→ **Given data**
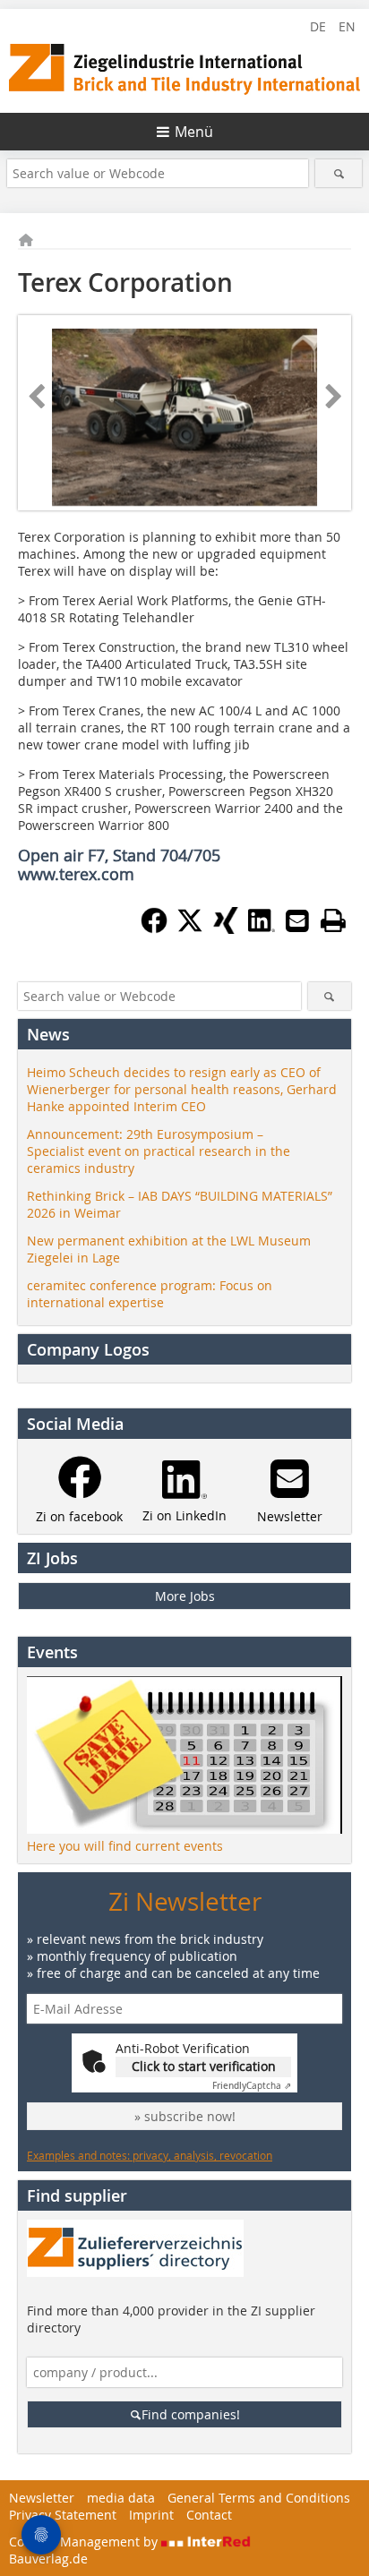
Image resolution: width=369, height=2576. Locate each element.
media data (121, 2497)
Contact (209, 2514)
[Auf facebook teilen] (154, 928)
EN (347, 26)
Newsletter (41, 2497)
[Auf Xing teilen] (226, 928)
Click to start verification (204, 2066)
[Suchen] (338, 173)
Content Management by (85, 2541)
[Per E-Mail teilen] (297, 920)
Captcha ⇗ (251, 2086)
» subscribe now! (185, 2116)
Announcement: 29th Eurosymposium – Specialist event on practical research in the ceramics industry (158, 1151)
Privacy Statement (62, 2514)
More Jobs (185, 1596)
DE (318, 26)
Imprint (151, 2514)
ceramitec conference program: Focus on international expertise (149, 1294)
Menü (194, 131)
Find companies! (191, 2414)
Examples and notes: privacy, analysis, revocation (149, 2155)
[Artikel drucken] (333, 920)
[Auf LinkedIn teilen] (261, 928)
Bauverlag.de (48, 2558)
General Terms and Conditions (258, 2497)
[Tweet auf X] (190, 928)
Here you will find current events (125, 1845)
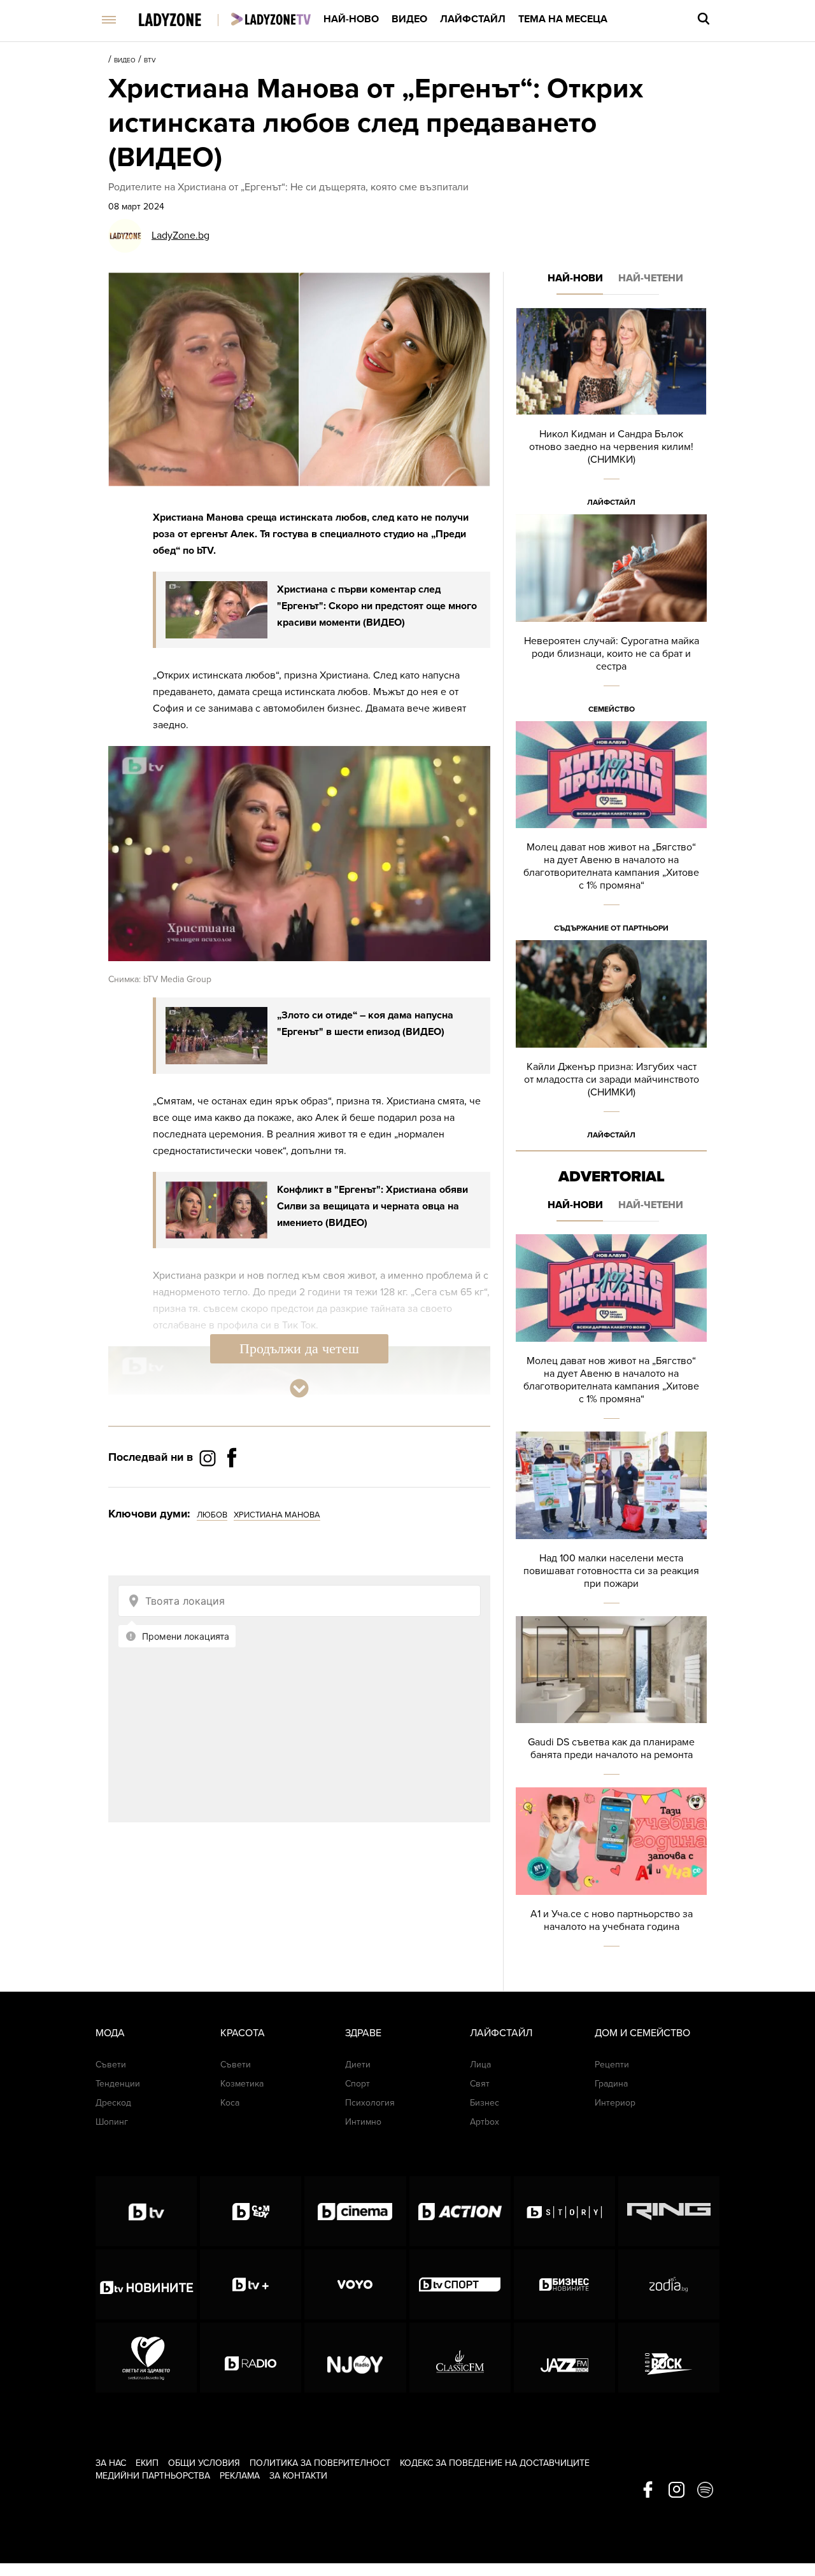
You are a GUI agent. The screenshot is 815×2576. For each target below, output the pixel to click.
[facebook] (648, 2491)
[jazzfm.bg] (564, 2358)
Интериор (615, 2102)
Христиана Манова (277, 1515)
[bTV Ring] (668, 2211)
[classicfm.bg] (460, 2358)
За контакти (298, 2475)
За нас (111, 2463)
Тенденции (118, 2083)
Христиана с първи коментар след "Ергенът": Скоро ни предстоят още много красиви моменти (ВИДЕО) (377, 606)
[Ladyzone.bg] (183, 21)
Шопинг (112, 2121)
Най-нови (575, 278)
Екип (147, 2463)
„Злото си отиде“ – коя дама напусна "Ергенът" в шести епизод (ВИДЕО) (365, 1023)
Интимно (363, 2121)
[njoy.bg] (355, 2358)
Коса (229, 2102)
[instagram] (676, 2491)
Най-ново (351, 19)
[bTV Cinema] (355, 2211)
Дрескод (113, 2102)
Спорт (357, 2083)
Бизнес (484, 2102)
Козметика (242, 2083)
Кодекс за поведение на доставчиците (495, 2463)
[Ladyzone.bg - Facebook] (231, 1486)
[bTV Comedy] (250, 2211)
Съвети (111, 2064)
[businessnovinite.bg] (564, 2284)
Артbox (484, 2121)
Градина (611, 2083)
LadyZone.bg (180, 235)
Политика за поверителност (320, 2463)
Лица (480, 2064)
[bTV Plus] (250, 2284)
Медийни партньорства (153, 2475)
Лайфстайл (473, 19)
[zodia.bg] (668, 2284)
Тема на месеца (562, 19)
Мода (110, 2033)
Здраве (363, 2033)
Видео (409, 19)
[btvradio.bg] (250, 2358)
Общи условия (204, 2463)
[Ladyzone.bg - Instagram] (208, 1457)
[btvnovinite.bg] (146, 2284)
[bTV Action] (460, 2211)
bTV (150, 60)
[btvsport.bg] (460, 2284)
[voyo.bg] (355, 2284)
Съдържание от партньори (611, 928)
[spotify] (705, 2491)
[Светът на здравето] (146, 2358)
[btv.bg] (146, 2211)
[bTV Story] (564, 2211)
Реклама (240, 2475)
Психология (370, 2102)
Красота (242, 2033)
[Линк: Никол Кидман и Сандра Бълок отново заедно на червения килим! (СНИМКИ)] (611, 410)
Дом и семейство (642, 2033)
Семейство (611, 709)
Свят (480, 2083)
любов (212, 1515)
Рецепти (612, 2064)
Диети (358, 2064)
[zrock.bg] (668, 2358)
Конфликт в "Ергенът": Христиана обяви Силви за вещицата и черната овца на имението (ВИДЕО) (372, 1206)
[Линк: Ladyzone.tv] (271, 19)
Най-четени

→ **What you have to do**
The lines to write out run from the one with "Видео (409, 19)" through the end of the records. Give them exactly, and only them.

→ **Task solution**
Видео (409, 19)
[btvradio.bg] (250, 2358)
Общи условия (204, 2463)
[Ladyzone.bg - Instagram] (208, 1457)
[btvnovinite.bg] (146, 2284)
[bTV Action] (460, 2211)
bTV (150, 60)
[btvsport.bg] (460, 2284)
[voyo.bg] (355, 2284)
Съдържание от партньори (611, 928)
[spotify] (705, 2491)
[Светът на здравето] (146, 2358)
[btv.bg] (146, 2211)
[bTV Story] (564, 2211)
Реклама (240, 2475)
Психология (370, 2102)
Красота (242, 2033)
[Линк: Никол Кидман и Сандра Бълок отново заедно на червения килим! (СНИМКИ)] (611, 410)
Дом и семейство (642, 2033)
Семейство (611, 709)
Свят (480, 2083)
любов (212, 1515)
Рецепти (612, 2064)
Диети (358, 2064)
[zrock.bg] (668, 2358)
Конфликт в "Ергенът": Христиана обяви Силви за вещицата и черната овца на имението (ВИДЕО) (372, 1206)
[Линк: Ladyzone.tv] (271, 19)
Най-четени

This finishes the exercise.